Okay WordPress, You Win This Round

One of my biggest blogging crimes so far has been this: every time I get an itch to write a blog post, I start thinking of possible workflows I could use to make my writing process simpler. A few hours later, instead of the post I wanted, I have UI mockups for The Perfect Blogging App™ that will never be built. It’s a disease, I tell ya.

In the summer of 2012, though, I did finally get around to building a blogging app. I called it Can ‘O Beans, and it was nothing like my mockups. I had to write my posts using a text editor and then paste them into my app’s autogenerated admin interface—the one you get out of the box with Django. I neither added Markdown support to the app, nor a WYSIWYG editor; instead, I marked up all my posts using plain ol’ HTML, which made for a frustrating writing experience. The app didn’t even support uploading images to the server. I had envisioned a slick, AJAX-y media manager for Can O’ beans but, since it would have taken some time to build, I kept putting off hacking on it. Real life commitments kept me from improving the usability of Can ‘O Beans, and the bad usability of Can ‘O Beans prevented me from ever thinking beyond the app itself and concentrating on what mattered: writing.

Hacking on Can ‘O Beans was a lot of fun, but it was only fun for the part of my brain that enjoyed engineering puzzles. The part that wanted to just fucking write was frustrated with the whole deal.

The astute reader may now ask why I had to go and write my own blogging app when I could just have used WordPress like every other sane person. An year ago, I would have told said astute reader that WordPress was a terrible piece of software. I would have gone on to mention that it was slow and unresponsive, that it had a cluttered UI that was anathema to the creative mind, that it was insecure, that it was impossible for a sane person to customize WordPress because it was written in PHP, etc. etc.

Of course, the real reason I didn’t use WordPress was that I was a complete ass.

(The astute reader may also ask why I didn’t use one of the many static blog generators that are all the rage these days. The reason is that I prefer having a dashboard I can log into from any Internet connected computer I have access to and manage my blog from there. Also: plugins and themes.)

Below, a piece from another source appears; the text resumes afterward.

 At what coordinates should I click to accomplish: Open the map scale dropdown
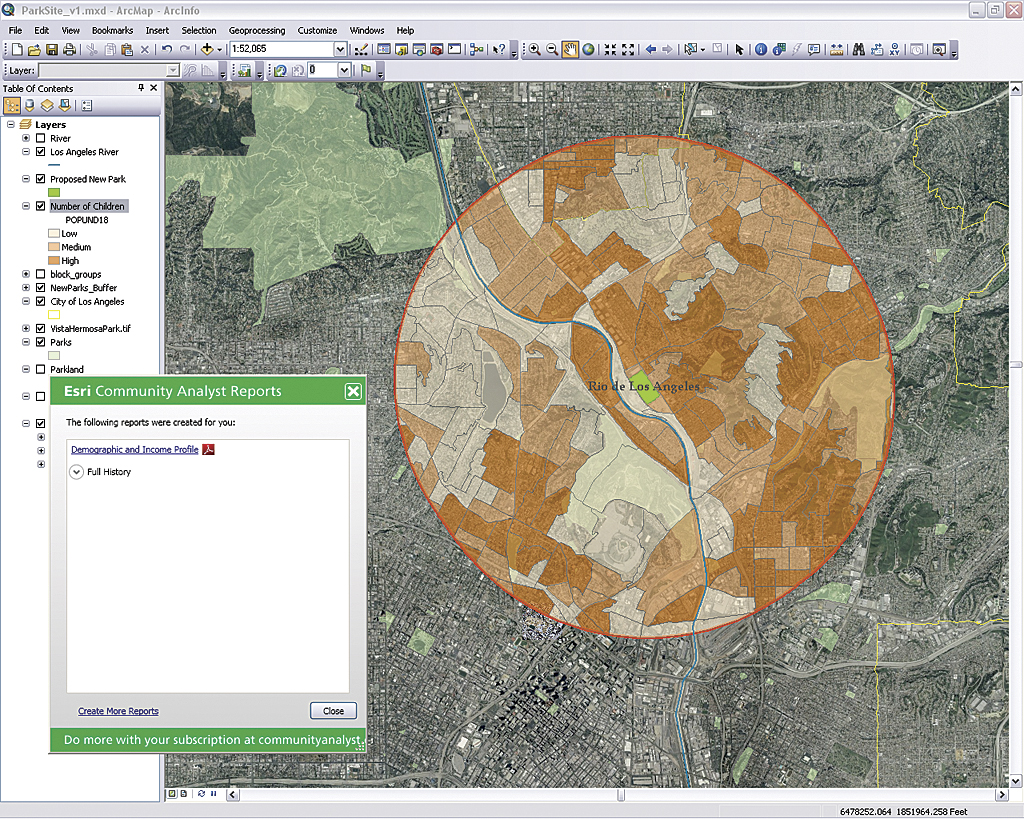pyautogui.click(x=340, y=49)

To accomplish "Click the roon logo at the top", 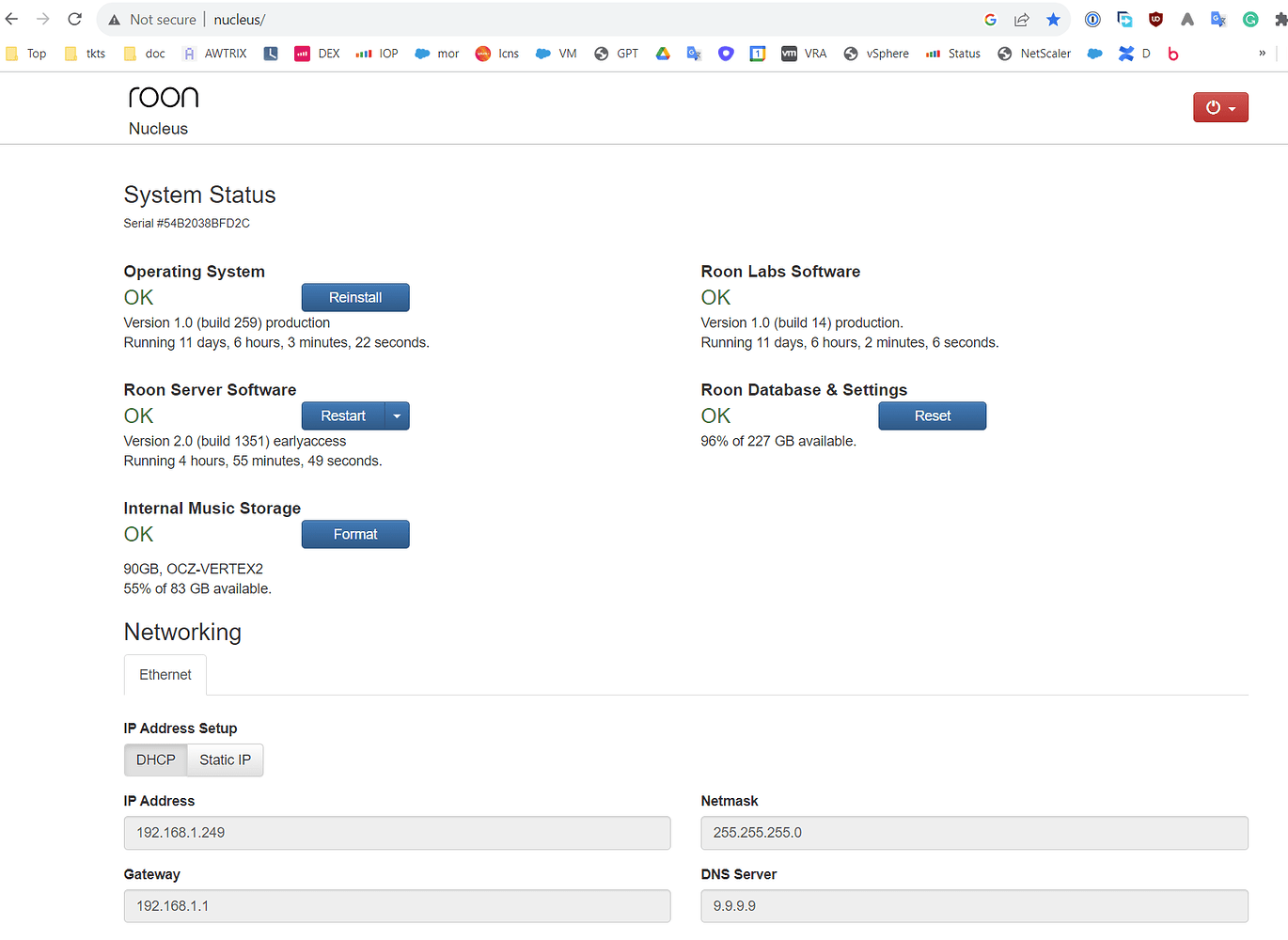I will pos(163,95).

When faced with a problem, it’s tempting for a hacker to immediately switch to her text editor and start building something completely new. Down this path lies madness and despair, for what thou codeth, thou maintaineth, and I’ve learned this lesson well after Can ‘O Beans. More often than not, mature, well-tested, actively maintained software exists that satisfies 99% of your needs. There are people out there who have spent years building, deploying, securing and scaling software that, with a tiny bit of customization, does everything you want it to. This was something I always knew, but I had to actually experience it for myself before I internalized it. And internalize it I did—ankursethi.in is now (proudly?) powered by WordPress. I can stop worrying about having to maintain Can ‘O Beans, and concentrate on blogging. Phew.

I still have some minor issues with the WordPress admin UI, and I still don’t like PHP and MySQL, but I’m willing to let all that slide because what WordPress lets me do is fucking write. With php-apc and WP Super Cache enabled, it performs shockingly well even on low-end servers. On my slightly-better-than-low-end Hetzner VPS, it flies.

Time to roll up my sleeves and write!